Critiquing SENS on Nuclear DNA Damage

Ben Best here offers a critique of SENS, the Strategies for Engineered Negligible Senescence assembled by Aubrey de Grey, based on the absence of nuclear DNA damage from the list of things to repair: "Dr. de Grey asserts that repairing aging damage is a more effective approach than attempting to slow or prevent aging, and I agree with him. Being an ardent supporter of SENS has not stopped me from simultaneously being a critic of aspects of his program that I think are flawed or deficient. I will attempt to outline some of my criticisms in simple language, assuming that my readers have some knowledge of basic science. ... [a] fundamental concern that I have that a significant form of aging damage may be being ignored by SENS. ... There are many types of DNA damage, but for the purposes of this essay I will focus on breakage of both DNA strands - resulting in a gap in a chromosome. There are two mechanisms for repairing double-strand DNA breaks: Homologous Recombination (HR) and Non-Homologous End-Joining (NHEJ). HR usually results in perfect repair, but HR can only operate when cells are dividing. NHEJ is the more frequent form of double-strand break repair, but it is error-prone. NHEJ is the only DNA repair mechanism available for non-dividing cells. Even in cells that divide, 75% of double-strand breaks are repaired by NHEJ. ... It is hard to believe that it could be a coincidence that the most notorious 'accelerated aging' diseases are due to defective DNA repair. ... Nuclear DNA damage typically leads to mutation or DNA repair - or apoptosis or cellular senescence when DNA repair fails (a mechanism that is believed to have evolved for protection against cancer). But not all DNA damage is repaired, and NHEJ repair is often defective. Accumulating DNA damage and mutation can lead to increasingly dysfunctional cells." Everyone in the community should have a go at critiquing SENS - because doing so forces you to do some digging and think it through for yourself, at which point you'll find that many aspects of biotechnology and human cellular biology are not as intimidating or as hard to understand as they might appear at a distance.
....
» **WORK REQUEST**: According to the passage on critiquing SENS, why should everyone in the community attempt a critique of SENS? Answer in one to three sentences. The records that follow the text are drawn from a separate, unrelated source.

» **RECORDS PROVIDED**:
....
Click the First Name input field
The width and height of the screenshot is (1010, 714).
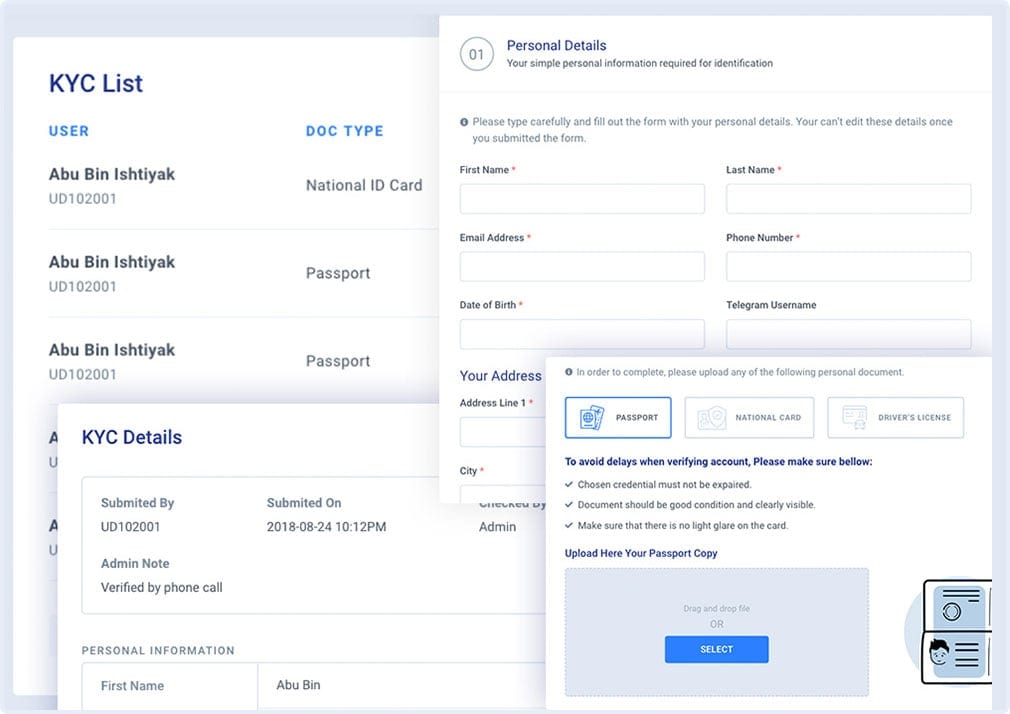point(582,199)
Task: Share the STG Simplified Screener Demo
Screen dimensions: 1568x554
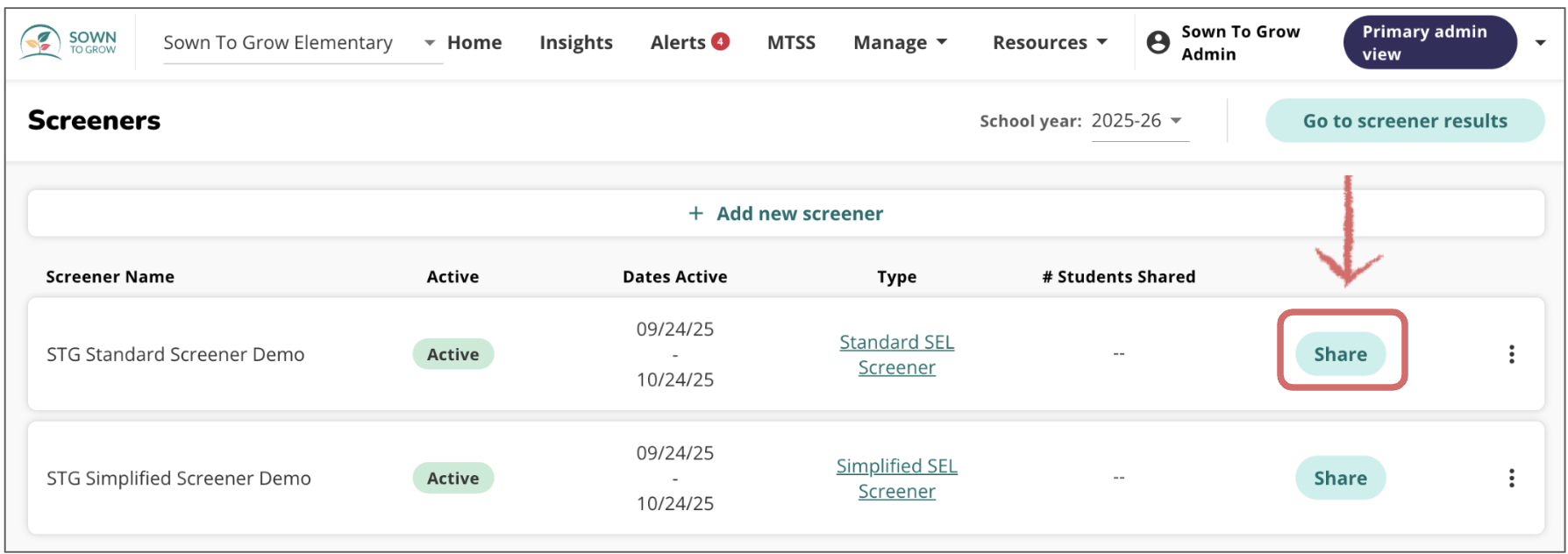Action: coord(1340,478)
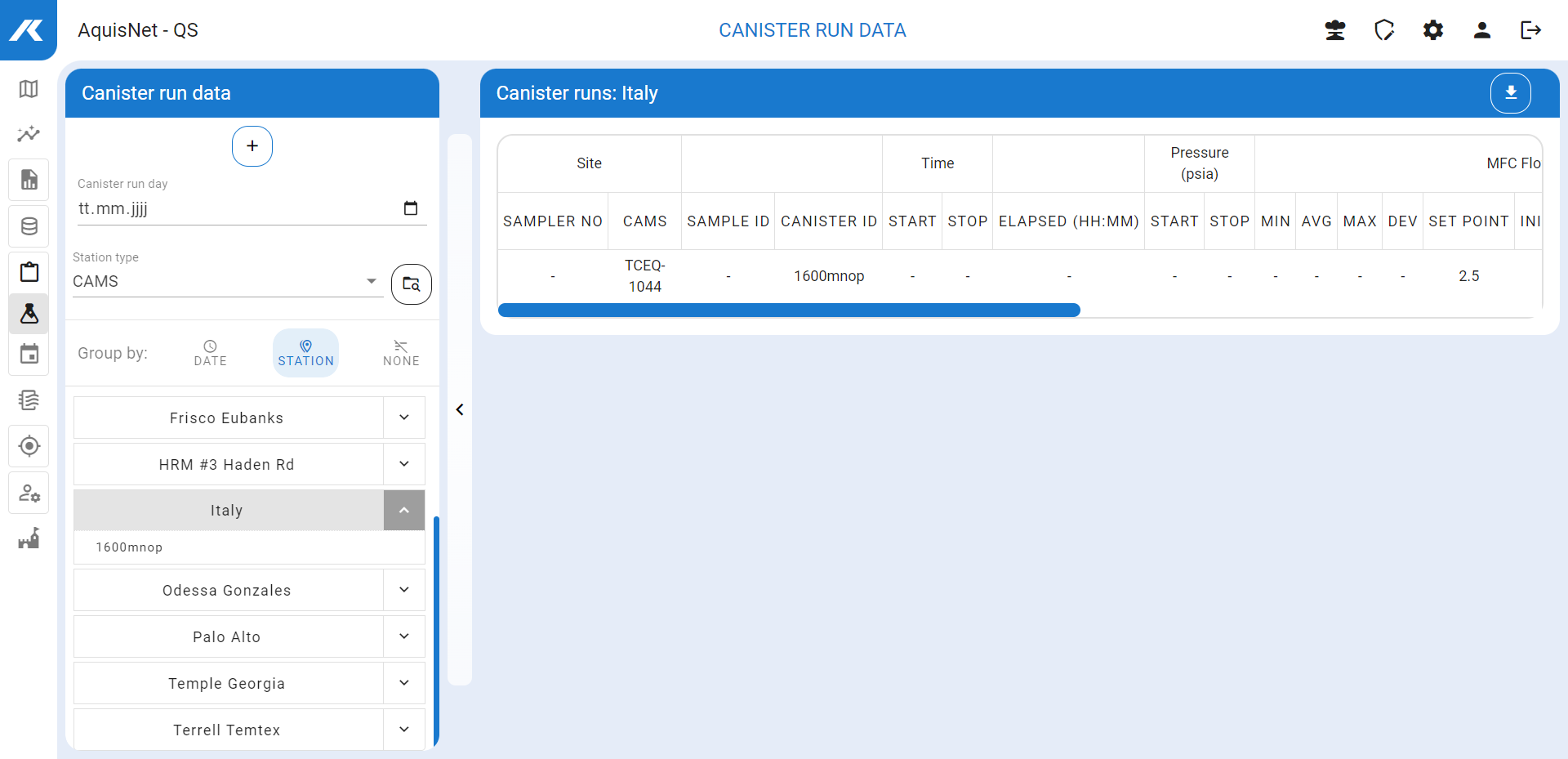Select canister 1600mnop under Italy
1568x759 pixels.
pos(129,547)
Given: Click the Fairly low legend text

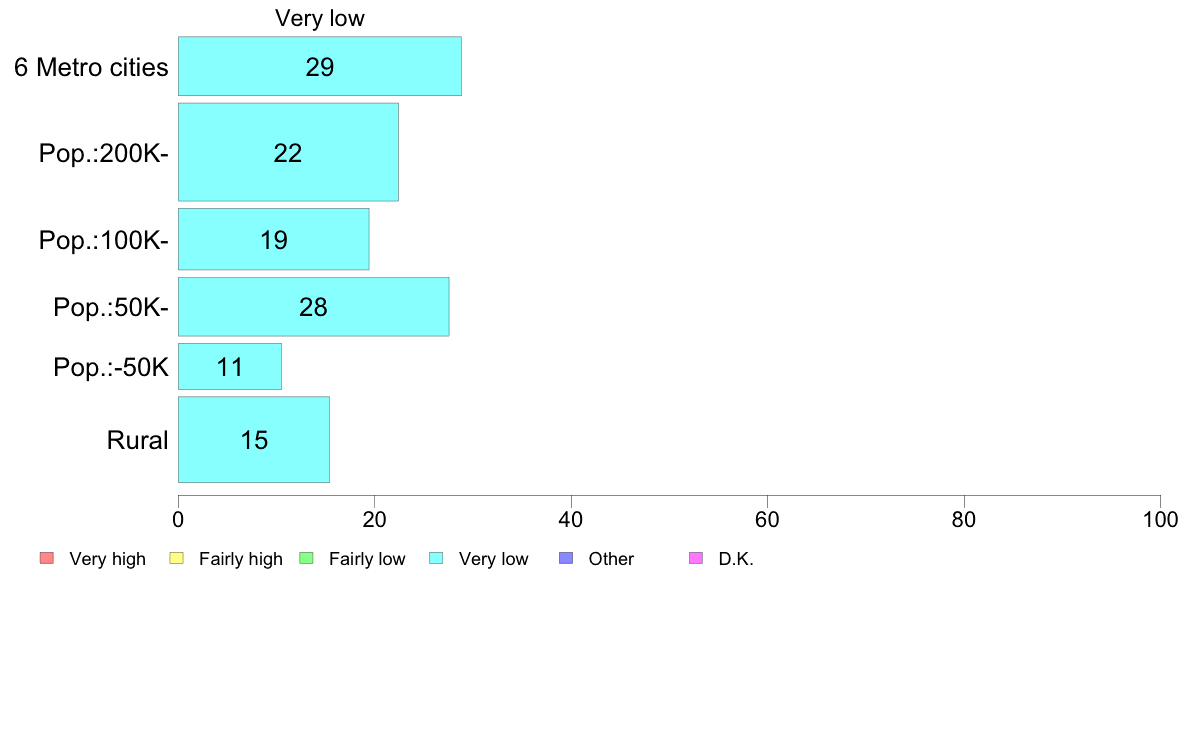Looking at the screenshot, I should [367, 559].
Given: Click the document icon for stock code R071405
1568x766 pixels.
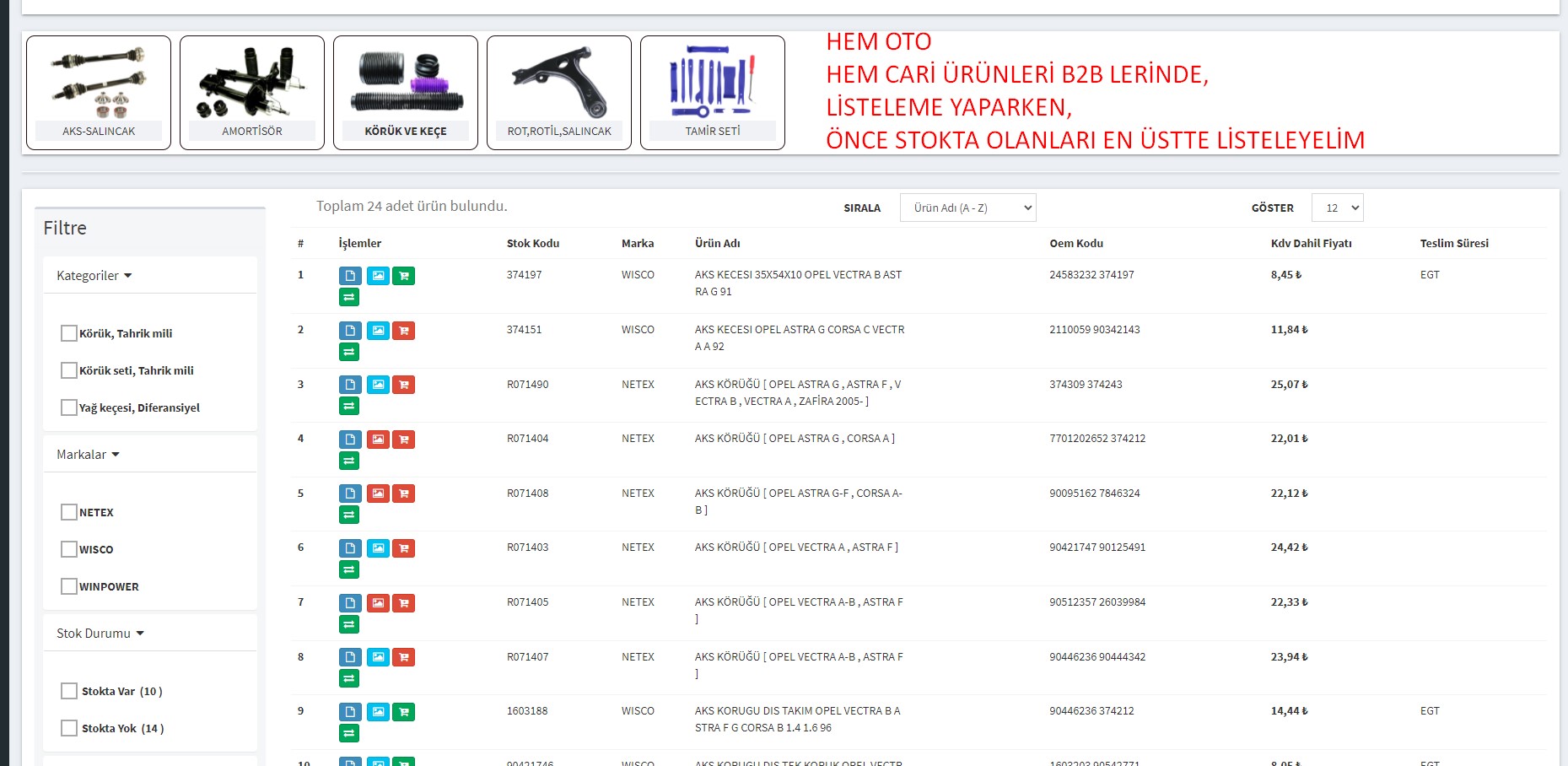Looking at the screenshot, I should click(x=350, y=603).
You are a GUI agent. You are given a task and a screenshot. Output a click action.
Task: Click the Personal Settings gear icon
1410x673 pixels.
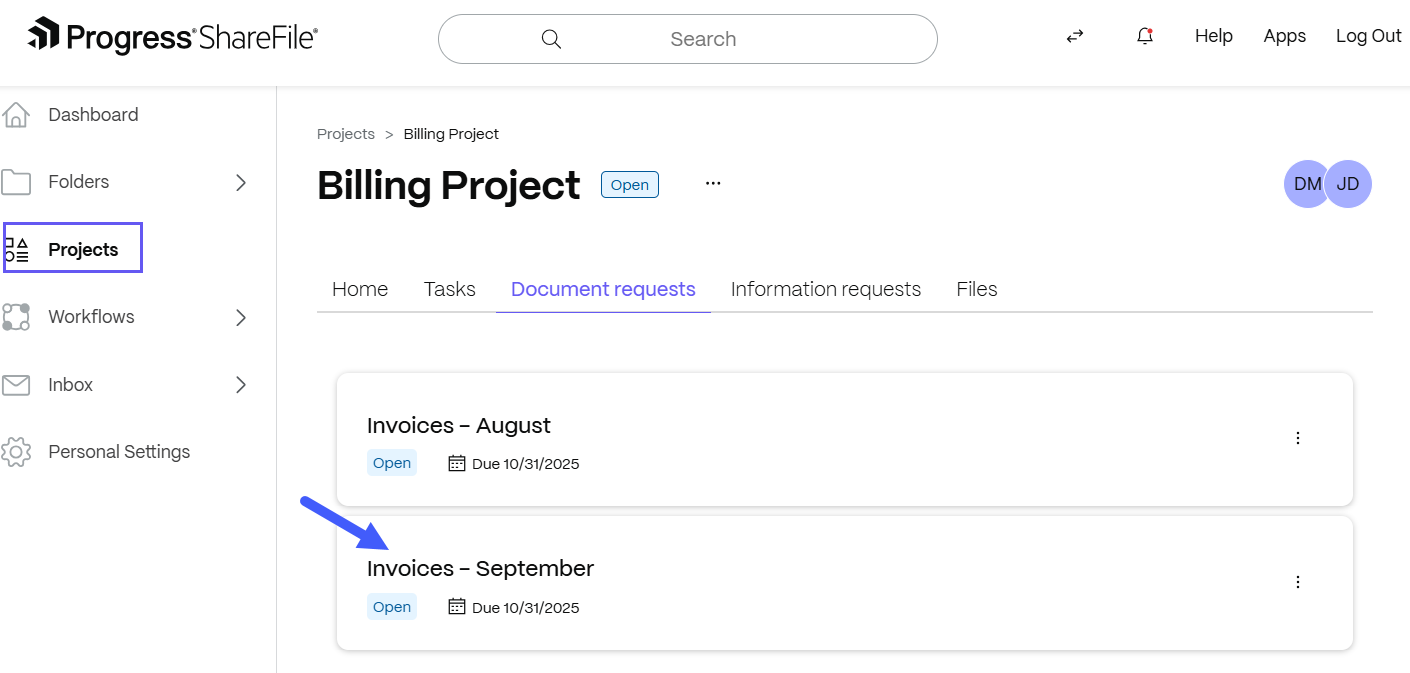(x=16, y=452)
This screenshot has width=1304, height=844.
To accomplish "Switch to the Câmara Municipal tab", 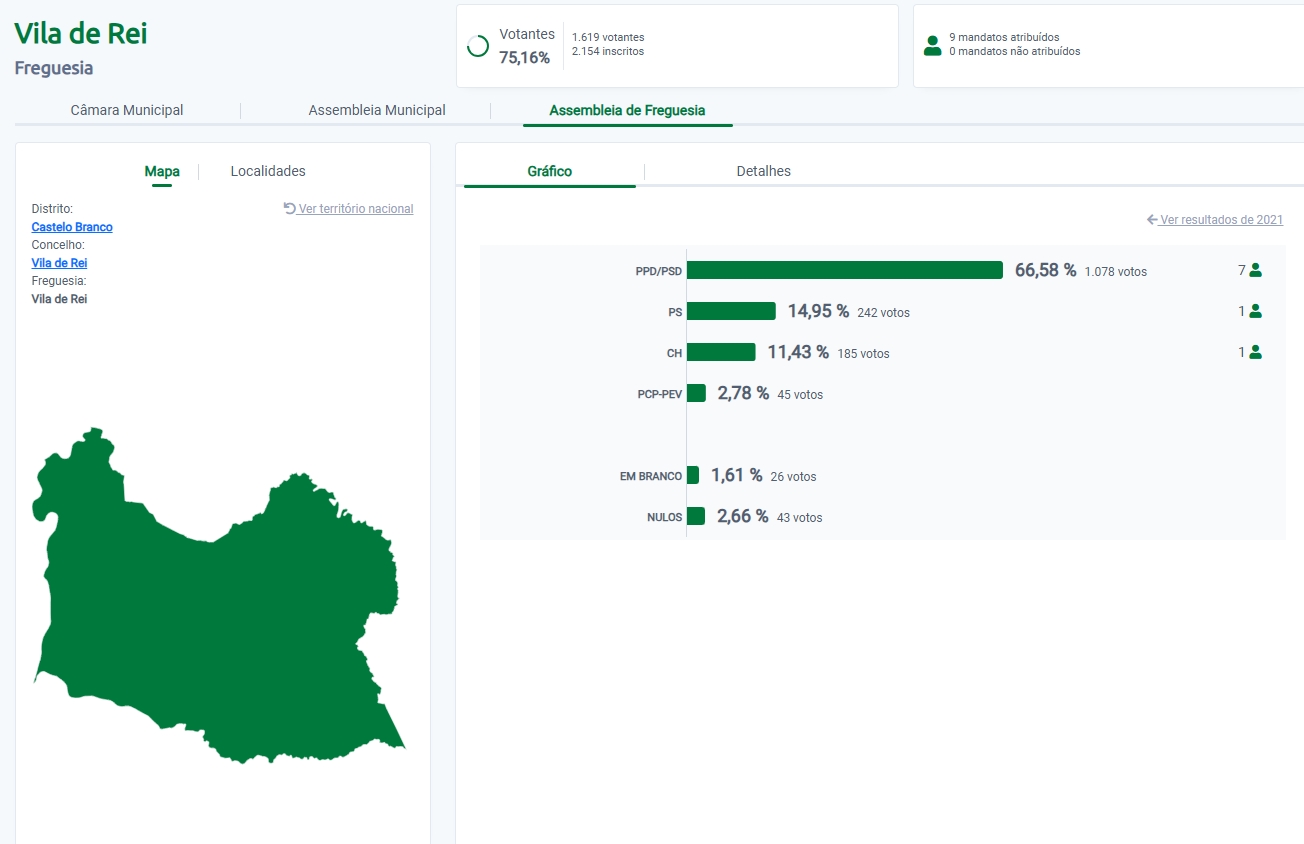I will point(127,110).
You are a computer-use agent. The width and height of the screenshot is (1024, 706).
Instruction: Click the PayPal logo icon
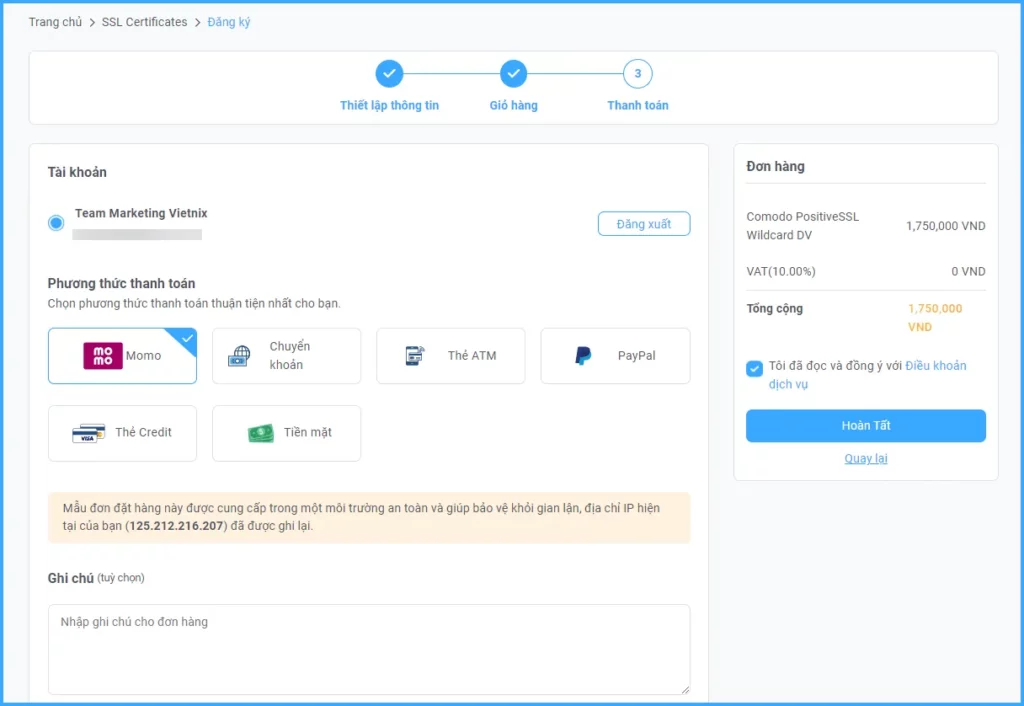583,356
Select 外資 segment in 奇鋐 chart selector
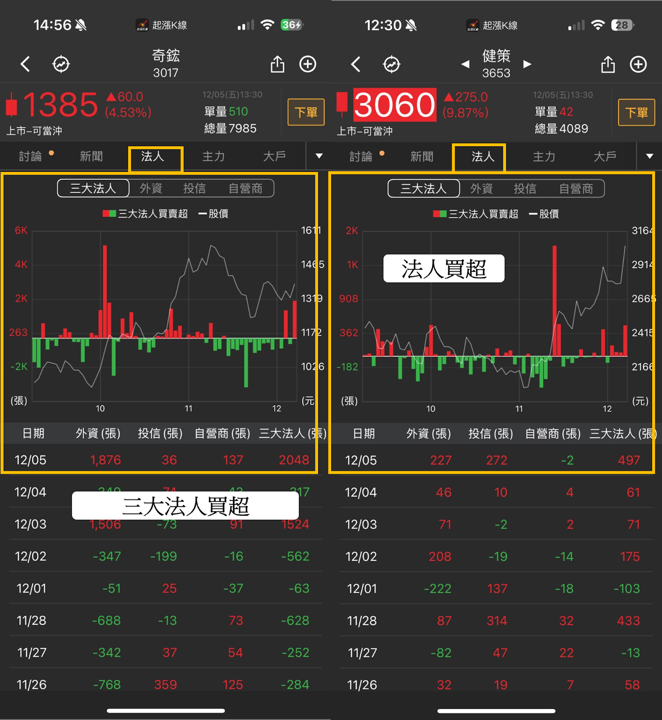This screenshot has height=720, width=662. click(x=151, y=188)
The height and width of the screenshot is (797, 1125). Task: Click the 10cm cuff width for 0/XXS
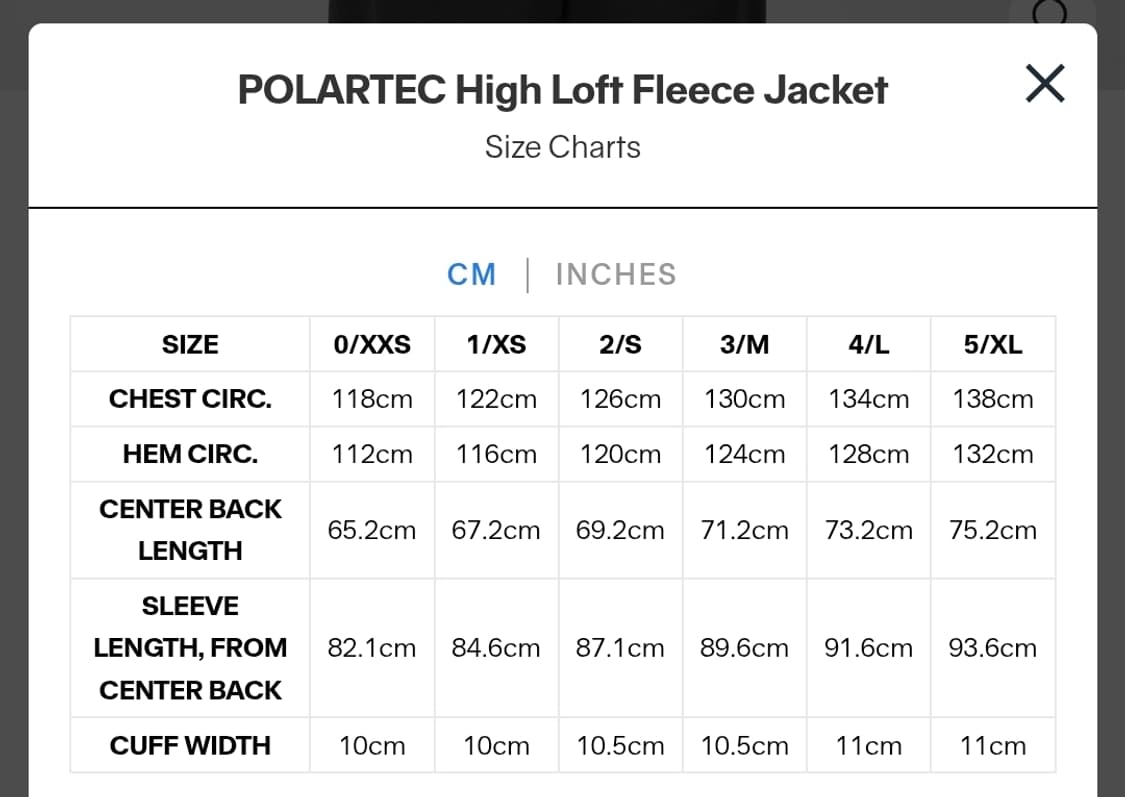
....
» **COMPLETED EXERCISE**: Critiquing SENS forces a person to do some digging and think the matter through for themselves. At that point, many aspects of biotechnology and human cellular biology turn out to be less intimidating and less difficult to understand than they might appear at a distance.